__THE TASK__: Write out the records below word for word, please.
*** EXERCISE INPUTS ***
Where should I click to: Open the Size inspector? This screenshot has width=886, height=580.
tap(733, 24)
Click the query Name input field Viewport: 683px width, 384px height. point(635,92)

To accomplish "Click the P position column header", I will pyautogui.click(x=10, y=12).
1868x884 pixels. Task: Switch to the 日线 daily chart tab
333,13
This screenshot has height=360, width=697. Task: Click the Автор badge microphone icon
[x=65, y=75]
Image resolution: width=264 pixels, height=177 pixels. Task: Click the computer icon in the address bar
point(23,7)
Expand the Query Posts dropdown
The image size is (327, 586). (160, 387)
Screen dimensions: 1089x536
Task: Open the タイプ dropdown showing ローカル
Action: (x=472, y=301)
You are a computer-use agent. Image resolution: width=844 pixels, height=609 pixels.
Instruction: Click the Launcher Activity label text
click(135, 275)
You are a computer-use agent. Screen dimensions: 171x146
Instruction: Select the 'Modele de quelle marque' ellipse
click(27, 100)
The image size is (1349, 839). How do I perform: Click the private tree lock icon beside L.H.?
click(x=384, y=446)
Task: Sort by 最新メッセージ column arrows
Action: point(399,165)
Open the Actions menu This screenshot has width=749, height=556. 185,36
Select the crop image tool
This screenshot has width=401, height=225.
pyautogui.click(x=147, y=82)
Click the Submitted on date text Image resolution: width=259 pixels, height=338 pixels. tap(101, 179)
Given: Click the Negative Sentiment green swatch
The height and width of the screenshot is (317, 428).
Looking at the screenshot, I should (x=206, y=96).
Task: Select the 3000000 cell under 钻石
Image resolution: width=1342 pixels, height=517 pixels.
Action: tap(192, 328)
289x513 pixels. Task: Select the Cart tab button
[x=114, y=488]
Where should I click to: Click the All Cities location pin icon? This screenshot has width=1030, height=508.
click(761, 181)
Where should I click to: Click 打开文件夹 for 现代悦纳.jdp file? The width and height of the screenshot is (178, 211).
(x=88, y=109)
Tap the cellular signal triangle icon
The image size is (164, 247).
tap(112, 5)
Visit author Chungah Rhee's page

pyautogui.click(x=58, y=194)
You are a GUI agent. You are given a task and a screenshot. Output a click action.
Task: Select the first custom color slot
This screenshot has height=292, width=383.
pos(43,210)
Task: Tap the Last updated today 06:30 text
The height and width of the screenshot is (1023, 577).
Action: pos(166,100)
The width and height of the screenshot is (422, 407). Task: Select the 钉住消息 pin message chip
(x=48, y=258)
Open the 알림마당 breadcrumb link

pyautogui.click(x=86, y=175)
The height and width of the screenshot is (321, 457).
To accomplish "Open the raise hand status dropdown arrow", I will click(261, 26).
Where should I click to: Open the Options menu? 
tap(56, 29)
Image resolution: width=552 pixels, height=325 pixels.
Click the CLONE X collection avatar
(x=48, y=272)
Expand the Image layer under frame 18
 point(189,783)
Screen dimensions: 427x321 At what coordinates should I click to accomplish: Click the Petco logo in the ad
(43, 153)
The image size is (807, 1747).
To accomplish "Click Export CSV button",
***
__WRITTEN ANSWER__:
Where should I click to: Open the Size inspector? This screenshot has width=886, height=580.
tap(733, 24)
Click the query Name input field Viewport: 683px width, 384px height. point(635,92)

To accomplish "Click the P position column header", I will pyautogui.click(x=10, y=12).
1868x884 pixels. Task: Switch to the 日线 daily chart tab
333,13
This screenshot has height=360, width=697. Task: Click the Автор badge microphone icon
[x=65, y=75]
Image resolution: width=264 pixels, height=177 pixels. Task: Click the computer icon in the address bar
point(23,7)
Expand the Query Posts dropdown
The image size is (327, 586). (160, 387)
Screen dimensions: 1089x536
Task: Open the タイプ dropdown showing ローカル
Action: (x=472, y=301)
You are a computer-use agent. Image resolution: width=844 pixels, height=609 pixels.
Instruction: Click the Launcher Activity label text
click(135, 275)
You are a computer-use agent. Screen dimensions: 171x146
Instruction: Select the 'Modele de quelle marque' ellipse
click(27, 100)
The image size is (1349, 839). How do I perform: Click the private tree lock icon beside L.H.?
click(x=384, y=446)
Task: Sort by 最新メッセージ column arrows
Action: point(399,165)
Open the Actions menu This screenshot has width=749, height=556. 185,36
Select the crop image tool
This screenshot has width=401, height=225.
pyautogui.click(x=147, y=82)
Click the Submitted on date text Image resolution: width=259 pixels, height=338 pixels. tap(101, 179)
Given: Click the Negative Sentiment green swatch
The height and width of the screenshot is (317, 428).
Looking at the screenshot, I should (x=206, y=96).
Task: Select the 3000000 cell under 钻石
Image resolution: width=1342 pixels, height=517 pixels.
Action: tap(192, 328)
289x513 pixels. Task: Select the Cart tab button
[x=114, y=488]
Where should I click to: Click the All Cities location pin icon? This screenshot has width=1030, height=508.
click(761, 181)
Where should I click to: Click 打开文件夹 for 现代悦纳.jdp file? The width and height of the screenshot is (178, 211).
(x=88, y=109)
Tap the cellular signal triangle icon
The image size is (164, 247).
tap(112, 5)
Visit author Chungah Rhee's page

pyautogui.click(x=58, y=194)
You are a GUI agent. You are given a task and a screenshot. Output a click action.
Task: Select the first custom color slot
This screenshot has height=292, width=383.
pos(43,210)
Task: Tap the Last updated today 06:30 text
The height and width of the screenshot is (1023, 577).
Action: pos(166,100)
The width and height of the screenshot is (422, 407). Task: Select the 钉住消息 pin message chip
(x=48, y=258)
Open the 알림마당 breadcrumb link

pyautogui.click(x=86, y=175)
The height and width of the screenshot is (321, 457).
To accomplish "Open the raise hand status dropdown arrow", I will click(261, 26).
Where should I click to: Open the Options menu? 
tap(56, 29)
Image resolution: width=552 pixels, height=325 pixels.
Click the CLONE X collection avatar
(x=48, y=272)
Expand the Image layer under frame 18
 point(189,783)
Screen dimensions: 427x321 At what coordinates should I click to accomplish: Click the Petco logo in the ad
(43, 153)
The image size is (807, 1747).
To accomplish "Click Export CSV button",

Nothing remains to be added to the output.